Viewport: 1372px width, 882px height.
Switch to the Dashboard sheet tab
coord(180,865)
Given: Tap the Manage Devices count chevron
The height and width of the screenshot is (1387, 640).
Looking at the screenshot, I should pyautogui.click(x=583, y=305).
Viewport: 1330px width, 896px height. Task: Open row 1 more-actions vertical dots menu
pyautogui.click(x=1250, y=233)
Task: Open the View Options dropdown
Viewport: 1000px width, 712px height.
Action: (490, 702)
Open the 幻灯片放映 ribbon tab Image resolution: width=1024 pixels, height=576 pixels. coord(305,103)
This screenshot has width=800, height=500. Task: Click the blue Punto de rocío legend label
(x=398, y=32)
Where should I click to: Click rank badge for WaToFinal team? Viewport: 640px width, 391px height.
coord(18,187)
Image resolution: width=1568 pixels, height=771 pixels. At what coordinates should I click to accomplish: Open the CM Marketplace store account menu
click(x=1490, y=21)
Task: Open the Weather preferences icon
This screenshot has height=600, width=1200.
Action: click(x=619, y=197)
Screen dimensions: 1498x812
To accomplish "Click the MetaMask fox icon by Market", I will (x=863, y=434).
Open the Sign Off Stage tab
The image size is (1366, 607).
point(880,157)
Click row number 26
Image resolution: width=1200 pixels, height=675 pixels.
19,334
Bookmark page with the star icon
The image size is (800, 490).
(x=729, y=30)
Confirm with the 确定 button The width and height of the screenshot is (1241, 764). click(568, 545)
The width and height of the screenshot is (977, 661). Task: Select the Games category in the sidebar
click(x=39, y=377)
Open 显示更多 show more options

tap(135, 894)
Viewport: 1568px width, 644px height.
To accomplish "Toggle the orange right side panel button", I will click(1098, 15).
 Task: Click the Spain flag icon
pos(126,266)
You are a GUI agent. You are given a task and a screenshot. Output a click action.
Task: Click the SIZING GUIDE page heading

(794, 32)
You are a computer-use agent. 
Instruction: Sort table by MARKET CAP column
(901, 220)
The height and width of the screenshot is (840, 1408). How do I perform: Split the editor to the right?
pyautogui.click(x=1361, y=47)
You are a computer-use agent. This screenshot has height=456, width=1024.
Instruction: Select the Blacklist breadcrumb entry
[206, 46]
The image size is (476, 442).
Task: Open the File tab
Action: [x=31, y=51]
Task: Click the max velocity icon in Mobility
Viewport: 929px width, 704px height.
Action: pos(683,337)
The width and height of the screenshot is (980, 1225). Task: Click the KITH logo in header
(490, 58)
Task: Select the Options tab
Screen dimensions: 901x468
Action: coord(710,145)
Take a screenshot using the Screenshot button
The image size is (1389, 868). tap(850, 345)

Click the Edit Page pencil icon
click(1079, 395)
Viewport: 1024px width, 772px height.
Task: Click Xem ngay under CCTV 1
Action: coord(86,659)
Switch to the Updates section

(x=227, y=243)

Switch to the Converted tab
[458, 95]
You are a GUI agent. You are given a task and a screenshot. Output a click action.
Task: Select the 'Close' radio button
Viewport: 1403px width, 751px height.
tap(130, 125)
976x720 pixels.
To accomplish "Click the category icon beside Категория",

★ ★ ★ ★ ★ ★ ★

Prompt: Answer with an exact copy of the lines from the one containing "The width and height of the screenshot is (980, 1225)." through the end of the entries above, leaving out everything before.

Expected answer:
The width and height of the screenshot is (980, 1225). Task: Click the KITH logo in header
(490, 58)
Task: Select the Options tab
Screen dimensions: 901x468
Action: coord(710,145)
Take a screenshot using the Screenshot button
The image size is (1389, 868). tap(850, 345)

Click the Edit Page pencil icon
click(1079, 395)
Viewport: 1024px width, 772px height.
Task: Click Xem ngay under CCTV 1
Action: coord(86,659)
Switch to the Updates section

(x=227, y=243)

Switch to the Converted tab
[458, 95]
You are a GUI agent. You are given a task and a screenshot. Output a click action.
Task: Select the 'Close' radio button
Viewport: 1403px width, 751px height.
tap(130, 125)
976x720 pixels.
To accomplish "Click the category icon beside Категория",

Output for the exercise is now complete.